**Problem statement:**
All of the records should be given again exactly as they appear.

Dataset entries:
——————

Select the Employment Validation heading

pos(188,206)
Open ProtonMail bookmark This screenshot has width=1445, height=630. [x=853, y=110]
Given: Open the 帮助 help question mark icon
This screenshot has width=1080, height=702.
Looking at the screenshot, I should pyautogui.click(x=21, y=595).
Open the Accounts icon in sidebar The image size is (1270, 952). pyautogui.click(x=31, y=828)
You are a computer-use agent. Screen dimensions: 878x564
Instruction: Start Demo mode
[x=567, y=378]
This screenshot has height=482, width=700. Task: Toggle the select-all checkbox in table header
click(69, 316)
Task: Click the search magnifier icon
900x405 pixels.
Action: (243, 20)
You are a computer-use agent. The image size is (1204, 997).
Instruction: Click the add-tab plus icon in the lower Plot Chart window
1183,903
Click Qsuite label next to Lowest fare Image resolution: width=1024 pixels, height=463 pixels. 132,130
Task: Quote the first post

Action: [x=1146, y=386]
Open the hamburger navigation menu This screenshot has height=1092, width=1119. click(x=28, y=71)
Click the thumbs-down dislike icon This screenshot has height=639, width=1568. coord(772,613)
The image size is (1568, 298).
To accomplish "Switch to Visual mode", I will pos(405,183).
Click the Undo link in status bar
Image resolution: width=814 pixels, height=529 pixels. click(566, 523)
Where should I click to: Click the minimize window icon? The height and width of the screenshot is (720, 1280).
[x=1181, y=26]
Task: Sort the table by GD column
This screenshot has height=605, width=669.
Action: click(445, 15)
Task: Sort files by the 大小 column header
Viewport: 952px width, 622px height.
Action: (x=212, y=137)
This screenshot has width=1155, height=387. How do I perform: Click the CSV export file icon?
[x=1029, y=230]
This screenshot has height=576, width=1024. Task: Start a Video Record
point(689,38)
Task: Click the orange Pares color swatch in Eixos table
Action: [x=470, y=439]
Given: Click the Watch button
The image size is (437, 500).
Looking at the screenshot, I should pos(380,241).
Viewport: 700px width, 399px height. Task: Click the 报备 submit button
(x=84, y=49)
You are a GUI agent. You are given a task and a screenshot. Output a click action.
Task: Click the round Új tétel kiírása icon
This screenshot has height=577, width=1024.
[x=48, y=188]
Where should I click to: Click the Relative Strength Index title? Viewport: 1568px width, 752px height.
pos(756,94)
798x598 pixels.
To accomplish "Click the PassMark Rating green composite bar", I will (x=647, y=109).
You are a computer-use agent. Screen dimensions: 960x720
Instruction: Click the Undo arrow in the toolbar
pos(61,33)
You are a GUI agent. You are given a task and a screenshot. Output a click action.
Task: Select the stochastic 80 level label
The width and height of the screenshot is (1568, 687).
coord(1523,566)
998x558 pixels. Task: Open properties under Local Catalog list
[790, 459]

——————

**Written response:**
Select the Employment Validation heading

pos(188,206)
Open ProtonMail bookmark This screenshot has width=1445, height=630. [x=853, y=110]
Given: Open the 帮助 help question mark icon
This screenshot has width=1080, height=702.
Looking at the screenshot, I should pyautogui.click(x=21, y=595).
Open the Accounts icon in sidebar The image size is (1270, 952). pyautogui.click(x=31, y=828)
You are a computer-use agent. Screen dimensions: 878x564
Instruction: Start Demo mode
[x=567, y=378]
This screenshot has height=482, width=700. Task: Toggle the select-all checkbox in table header
click(69, 316)
Task: Click the search magnifier icon
900x405 pixels.
Action: (243, 20)
You are a computer-use agent. The image size is (1204, 997).
Instruction: Click the add-tab plus icon in the lower Plot Chart window
1183,903
Click Qsuite label next to Lowest fare Image resolution: width=1024 pixels, height=463 pixels. 132,130
Task: Quote the first post

Action: [x=1146, y=386]
Open the hamburger navigation menu This screenshot has height=1092, width=1119. click(x=28, y=71)
Click the thumbs-down dislike icon This screenshot has height=639, width=1568. coord(772,613)
The image size is (1568, 298).
To accomplish "Switch to Visual mode", I will pos(405,183).
Click the Undo link in status bar
Image resolution: width=814 pixels, height=529 pixels. click(566, 523)
Where should I click to: Click the minimize window icon? The height and width of the screenshot is (720, 1280).
[x=1181, y=26]
Task: Sort the table by GD column
This screenshot has height=605, width=669.
Action: click(445, 15)
Task: Sort files by the 大小 column header
Viewport: 952px width, 622px height.
Action: (x=212, y=137)
This screenshot has width=1155, height=387. How do I perform: Click the CSV export file icon?
[x=1029, y=230]
This screenshot has height=576, width=1024. Task: Start a Video Record
point(689,38)
Task: Click the orange Pares color swatch in Eixos table
Action: [x=470, y=439]
Given: Click the Watch button
The image size is (437, 500).
Looking at the screenshot, I should pos(380,241).
Viewport: 700px width, 399px height. Task: Click the 报备 submit button
(x=84, y=49)
You are a GUI agent. You are given a task and a screenshot. Output a click action.
Task: Click the round Új tétel kiírása icon
This screenshot has height=577, width=1024.
[x=48, y=188]
Where should I click to: Click the Relative Strength Index title? Viewport: 1568px width, 752px height.
pos(756,94)
798x598 pixels.
To accomplish "Click the PassMark Rating green composite bar", I will (x=647, y=109).
You are a computer-use agent. Screen dimensions: 960x720
Instruction: Click the Undo arrow in the toolbar
pos(61,33)
You are a GUI agent. You are given a task and a screenshot. Output a click action.
Task: Select the stochastic 80 level label
The width and height of the screenshot is (1568, 687).
coord(1523,566)
998x558 pixels. Task: Open properties under Local Catalog list
[790, 459]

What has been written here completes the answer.